Kapitel IV gibt drei Beispiele sapientialer Dogmatik. »Gottesferne und Personalität« (143–170) will sich angesichts des Theodizeeproblems von der konkreten Vorstellung Gottes als Person lösen, ohne diese völlig zu diskreditieren. Nach Analyse der Positionen Spinozas, Fichtes, Schellings und Schleiermachers schlägt der Vf. vor, menschliche Personalität als adäquates »Schema«, als »weise Regel« zum Finden angemessener Metaphern, Symbole, Bilder oder Begriffe für Gott zu gebrauchen (169 f.). Auch in »Christus absconditus und der Geist als Christus praesens« (171–194) rekurriert der Vf. auf Schelling und Kierkegaard, empfiehlt aber weitergehend, mit christologischen Figuren als »Chiffren« ergebnisoffen umzugehen (190 f.). Der »tagmatische Effekt« des Geistes, den Menschen in »schöpfungsgemäßes Maß und Wesen« zu bringen (193 f.), ist als »Essentifikation« menschlicher Existenz auch das »zuletzt Erwartete« (195–206). Die offene Haltung des Wartens verzichtet auf Eindeutigkeit zugunsten von Erwartungen, die in gegenwärtigen Heilserfahrungen gründen und in einer weisheitlichen Verbindung von logos, mythos und epos artikuliert werden können«: Statt von »eschatischem Heil« spricht der Vf. bescheiden von providentiellem »Segen« (195 f.).
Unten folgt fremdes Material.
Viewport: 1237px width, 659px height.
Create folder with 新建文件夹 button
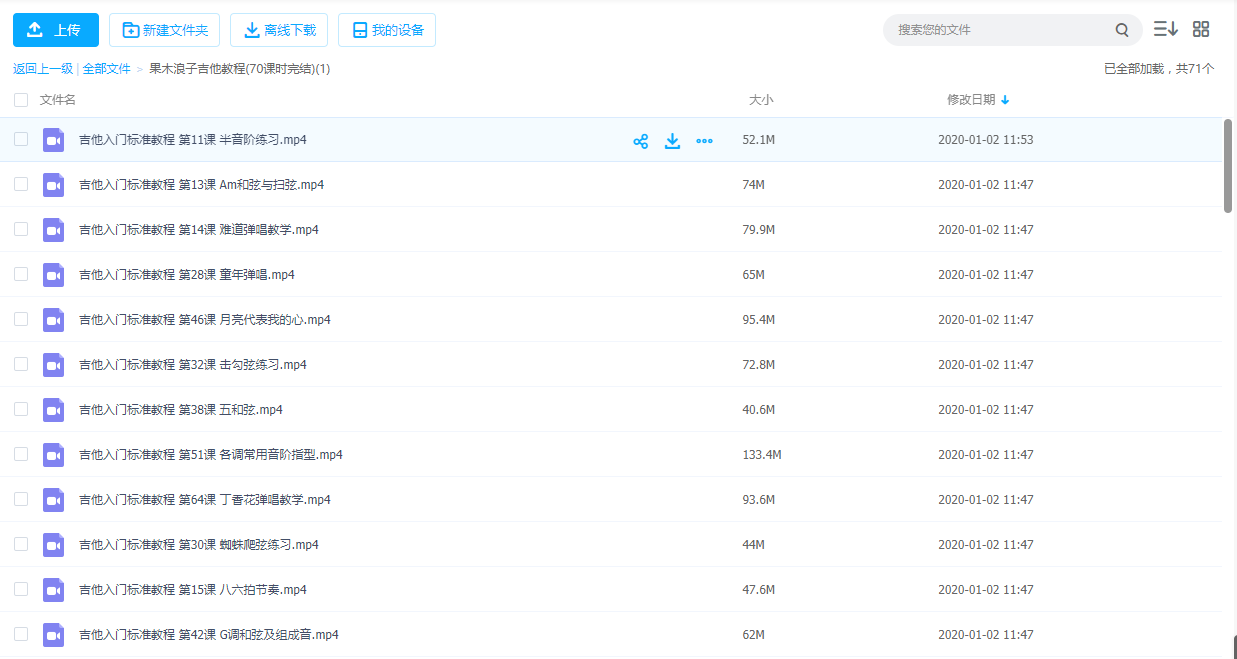[x=165, y=30]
Diese Fundamentaltheologie (29.50 f.76) stellt sich konsequent system- und dogmenkritisch dar, auch wenn sie in manchem unklar bleibt, auch terminologisch (»Dogmatik«, »exklusiv«/»maßgeblich«). Epistemologische Probleme (»Wahrheit«) werden nur am Rand oder gar nicht (idem per idem) diskutiert – vielleicht, weil der Vf. Weisheit seit jeher in »Bildungsanstalten« kultiviert sieht (12.97 ff.). Er­staunlich ist, dass er von einer festgestellten [!] soteriologischen Ohnmacht des Menschen (191), ja von einem »vorgegebenen Glauben« (171), ausgeht bzw. die Diagnose der »Gottesferne« undifferenziert übernimmt. Und warum bedient sich der Vf., der oft litera-rische Zeugnisse anruft, nicht der poetischen Formen, durch die seine sapientiale Theologie als »ästhetische Theologie« charakte-risiert ist, die in Aphorismen, Romanen, Geschichten »das Glaubensleben um­kreis(t)«, statt es festzustellen (35.86.136)? Gewiss, kluge Aphorismen sind unendlich viel schwieriger als die klügste Dogmatik.